Serine 10 phosphorylation in p27Kip1 metabolism: studies on wild type protein and glycine 9 arginine oncogenic mutant

p27Kip1 is a Cyclin-dependent Kinase Inhibitor (CKI) belonging to CIP/Kip protein family. It is essentially known for its inhibitory action on several cyclin/CDK complexes (specifically cyclin E(A)/CDK2 and cyclin A(B)/CDK1), suggesting a role as tumor suppressor. However, when localized in cytosol, p27Kip1 has a number of CDK-independent functions, including the regulation of apoptosis, cell motility and differentiation.

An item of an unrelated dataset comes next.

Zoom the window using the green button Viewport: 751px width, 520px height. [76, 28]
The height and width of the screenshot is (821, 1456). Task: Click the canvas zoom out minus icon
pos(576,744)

Some of these activities can enhance malignant transformation and/or metastasization under specific conditions. p27Kip1 is characterized by the lack of a stable tertiary structure that favors its “adaptability” to bind different targets and contributes to the heterogeneity of its functions. Because of this peculiar structure, the presence of several post translational modifications (especially phosphorylation) has a key relevance for the CKI cellular localization, metabolism and functions. In this study, we have investigated the turn-over and cyclins/CDK interactions of phosphoserine10-p27Kip1 (pSer10p27Kip1), the main CKI phosphoisoform. We also examined the localization, metabolism, phosphoisoforms pattern and interaction of a cancer-associated mutant form of the CKI (namely G9Rp27Kip1) in which glycine 9 is substituted by an arginine. Our attention focused on this p27Kip1 mutant since the residue change (i.e. glycine 9) occurs in the amino acid preceding serine 10 thus allowing the hypothesis that the mutation affects Ser10 post translational modification.